In this work, we firstly classify the collected data sets and establish a classification model. Classification accuracy rate can reach more than 80%. We use our selected high-yielding data set for modeling. Forecast accuracy rate more than 90%. Finally, the weight threshold of BP neural network is used as the fitness function of GA to optimize the yield. So we have established a set of mulberry flavonoids production forecast and optimization process. When the biologist give us a new set of experimental conditions, we first use the classification model to verify whether these conditions are high-yield conditions. If these conditions are high-yield conditions, we use the established BP neural network to predict the yield. In the comparison results, it is believed that PH value is credible 6 and the temperature is also within the appropriate temperature range 28°C to 30°C. Taking into account environmental factors in the laboratory, the initial volume, rotation speed and including inoculum we predicted are also reliable. The seed age is 7 or 8 closing to the original data 8. The fermentation time predicted rang from 8 to 11 more than the original data 8. However, iit can be explained in terms of biological experiments. When the fermentation time reaches a certain limit after the mulberry community to reach the limit, this time the output depends mainly on the supply of nutrients, so the data we get is acceptable. The average Phellinus yield we predicted is 2159.9μg/ml more than the original data 2127μg/ml. Data experimental results show that predicted optimal values of the parameters have accordance with biological experimental results, which indicate that our method has a good predictability for culture conditions optimization.

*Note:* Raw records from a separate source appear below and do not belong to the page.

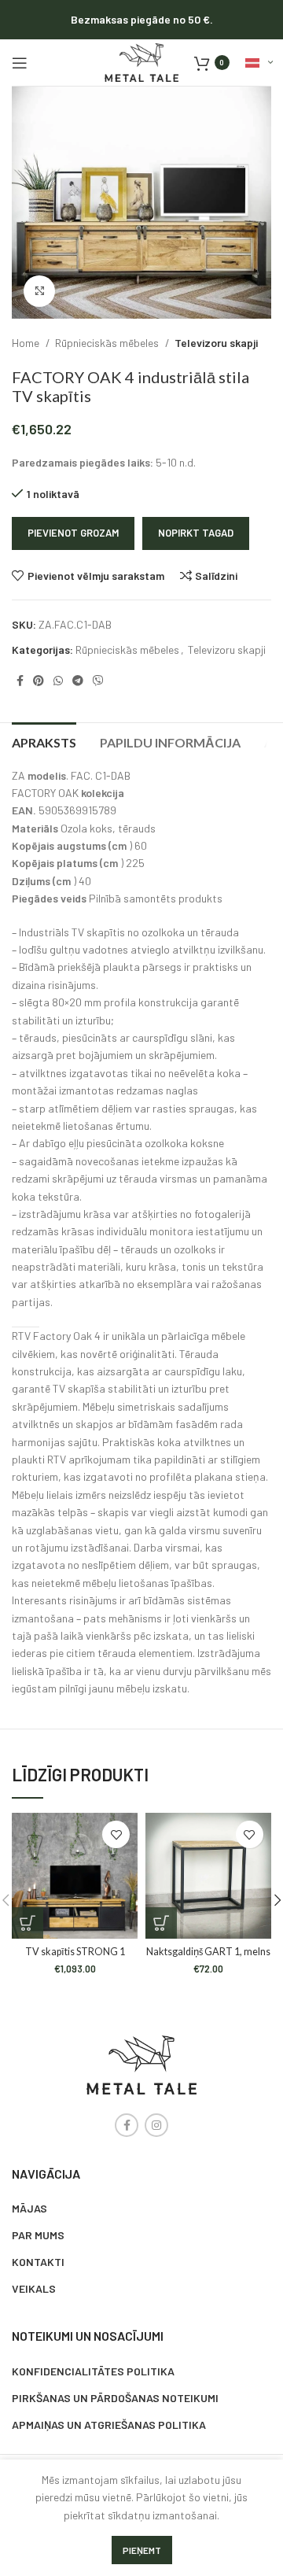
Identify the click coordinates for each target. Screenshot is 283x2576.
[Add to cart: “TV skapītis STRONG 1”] (27, 1923)
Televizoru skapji (216, 342)
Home (27, 342)
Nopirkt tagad (195, 532)
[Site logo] (141, 61)
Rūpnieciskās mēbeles (108, 342)
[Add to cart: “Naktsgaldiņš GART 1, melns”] (161, 1923)
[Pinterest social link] (38, 680)
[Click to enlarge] (39, 291)
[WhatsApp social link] (58, 680)
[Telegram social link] (78, 680)
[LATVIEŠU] (258, 63)
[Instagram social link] (156, 2125)
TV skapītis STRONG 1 (75, 1952)
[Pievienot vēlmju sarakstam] (116, 1834)
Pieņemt (142, 2550)
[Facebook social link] (20, 680)
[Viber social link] (98, 680)
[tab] (44, 740)
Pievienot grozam (73, 532)
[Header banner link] (141, 19)
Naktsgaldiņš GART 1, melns (208, 1952)
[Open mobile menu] (19, 63)
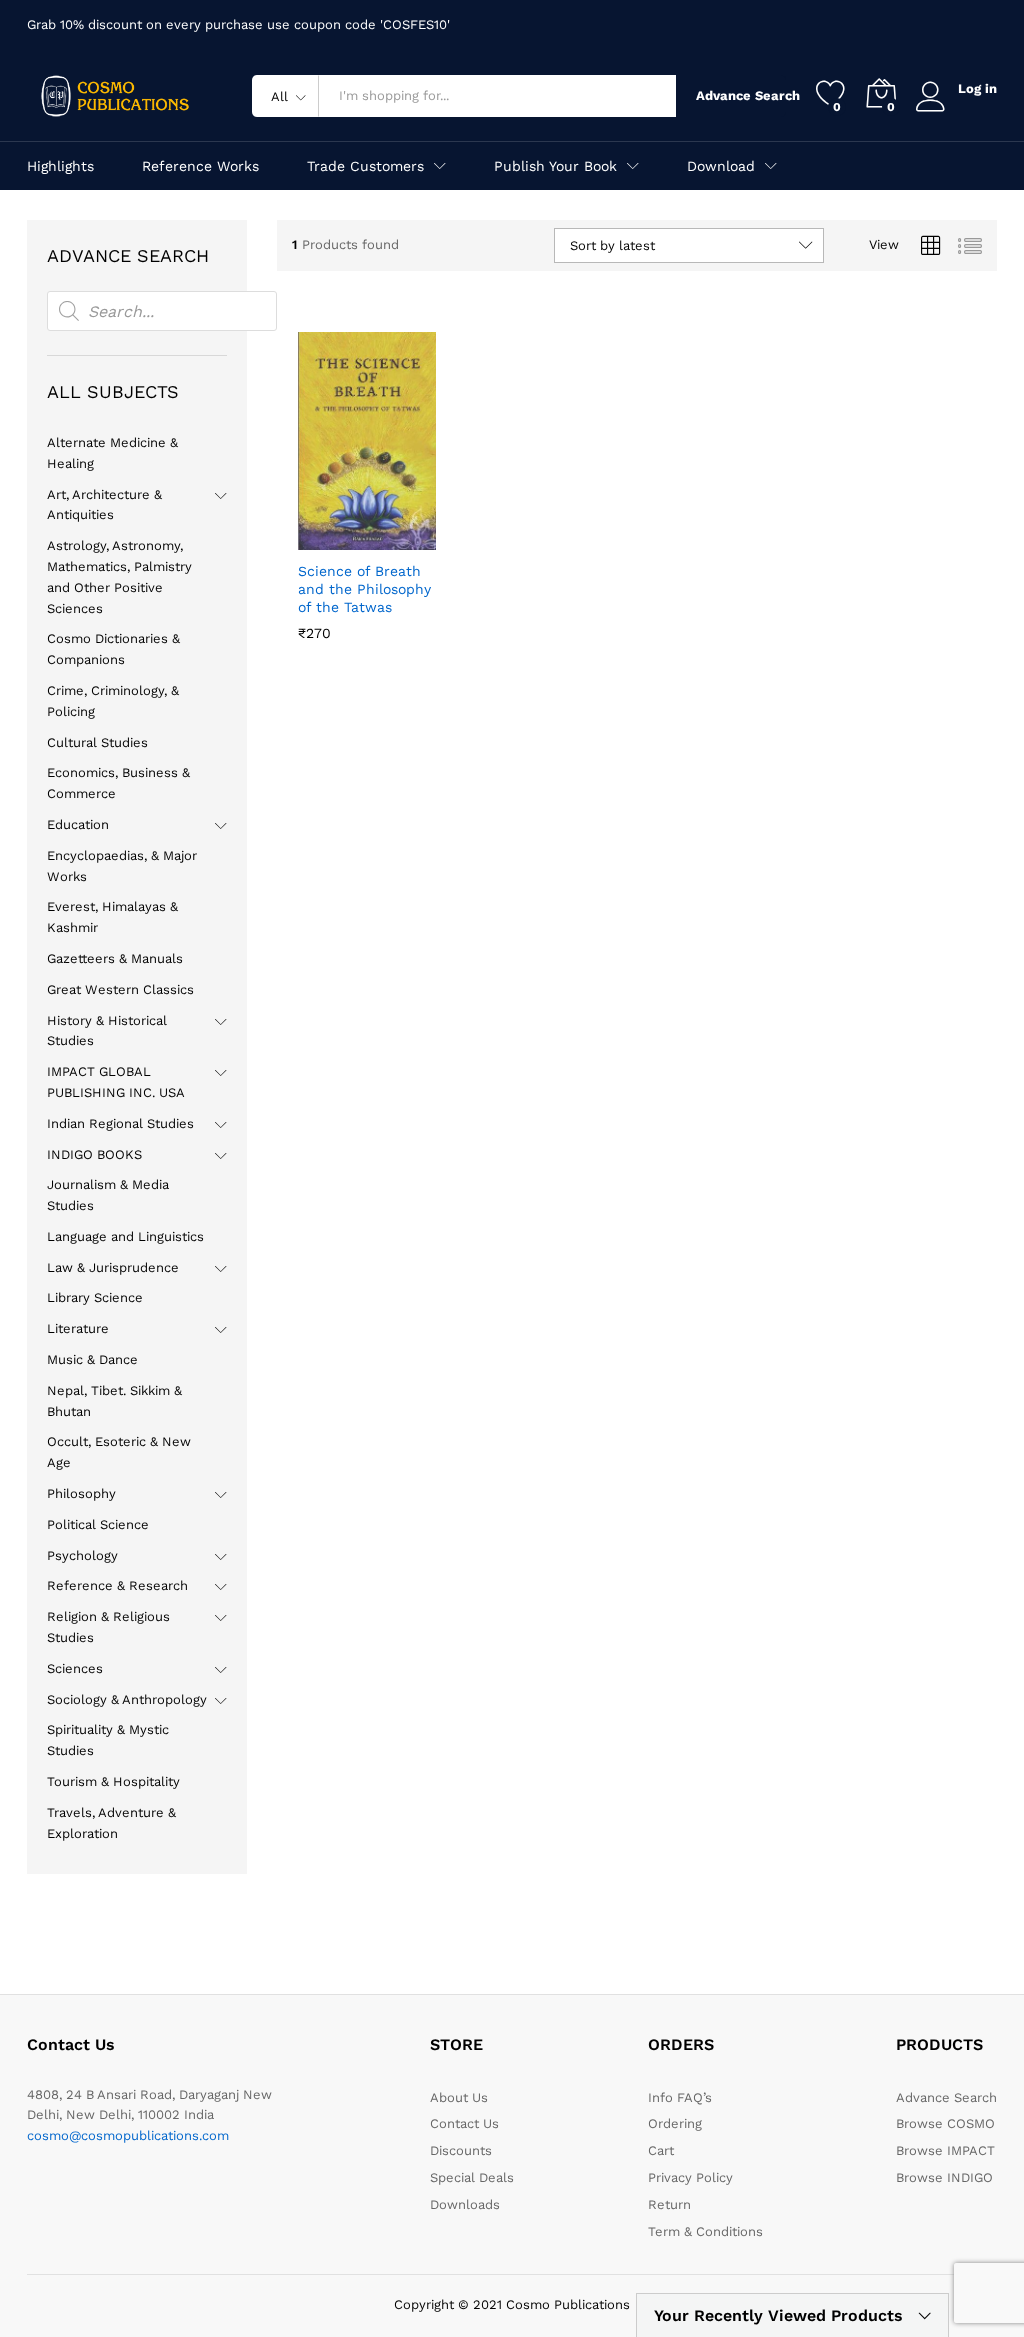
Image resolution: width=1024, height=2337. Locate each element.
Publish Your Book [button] (555, 166)
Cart (661, 2150)
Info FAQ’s (680, 2097)
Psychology (82, 1555)
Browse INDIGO (944, 2177)
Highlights (60, 166)
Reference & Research (117, 1585)
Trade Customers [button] (365, 166)
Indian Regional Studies (120, 1123)
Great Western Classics (120, 989)
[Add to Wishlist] (410, 538)
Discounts (461, 2150)
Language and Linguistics (125, 1236)
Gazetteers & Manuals (115, 958)
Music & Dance (92, 1359)
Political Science (98, 1524)
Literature (78, 1328)
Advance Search (741, 95)
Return (669, 2204)
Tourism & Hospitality (113, 1781)
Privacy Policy (690, 2177)
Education (78, 824)
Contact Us (464, 2123)
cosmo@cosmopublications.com (128, 2135)
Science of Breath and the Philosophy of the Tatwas (364, 589)
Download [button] (721, 166)
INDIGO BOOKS (94, 1154)
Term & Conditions (705, 2231)
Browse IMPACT (945, 2150)
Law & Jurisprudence (113, 1267)
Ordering (675, 2123)
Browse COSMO (945, 2123)
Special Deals (472, 2177)
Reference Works (200, 166)
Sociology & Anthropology (127, 1699)
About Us (459, 2097)
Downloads (465, 2204)
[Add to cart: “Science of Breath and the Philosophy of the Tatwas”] (318, 538)
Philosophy (81, 1493)
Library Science (95, 1297)
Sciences (75, 1668)
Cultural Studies (97, 742)
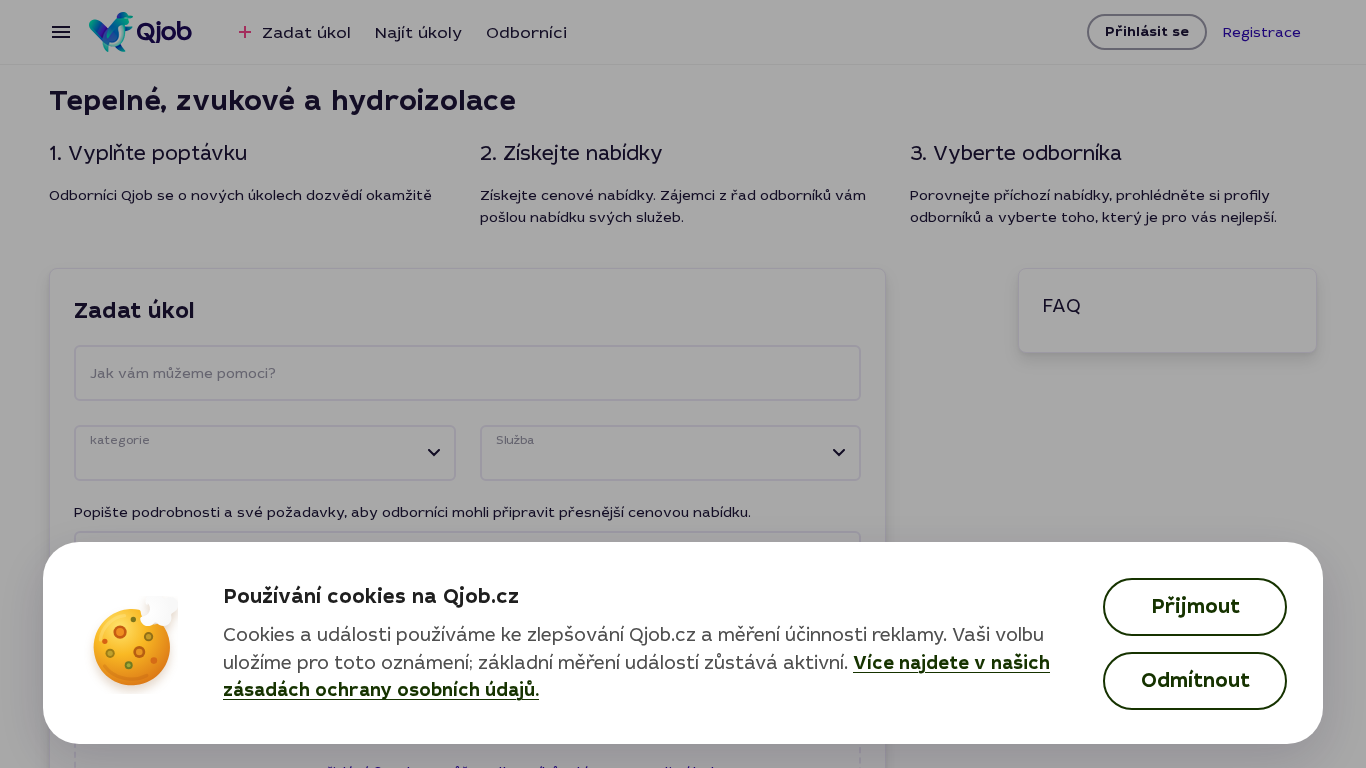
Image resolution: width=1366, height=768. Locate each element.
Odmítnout (1195, 680)
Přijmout (1195, 606)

For further research, neural-like computing models, e.g., spiking neural P systems [44] can be used for optimization of Welan gum production. As well, some recently developed data processing and mining methods, such as the speculative approach to spatial-temporal efficiency for multi-objective optimization in cloud data and computing [45], privacy-preserving smart similarity search methods in simhash over encrypted data in cloud computing [45], k-degree anonymity with vertex and edge modification algorithm [46], kernel quaternion principal component analysis for object recognition [47], might be used for Optimization to the Phellinus Experimental Environment. In the aspect of data preparation, decision tree [48] can be used to deal with the missing attribute value of some samples in dataset.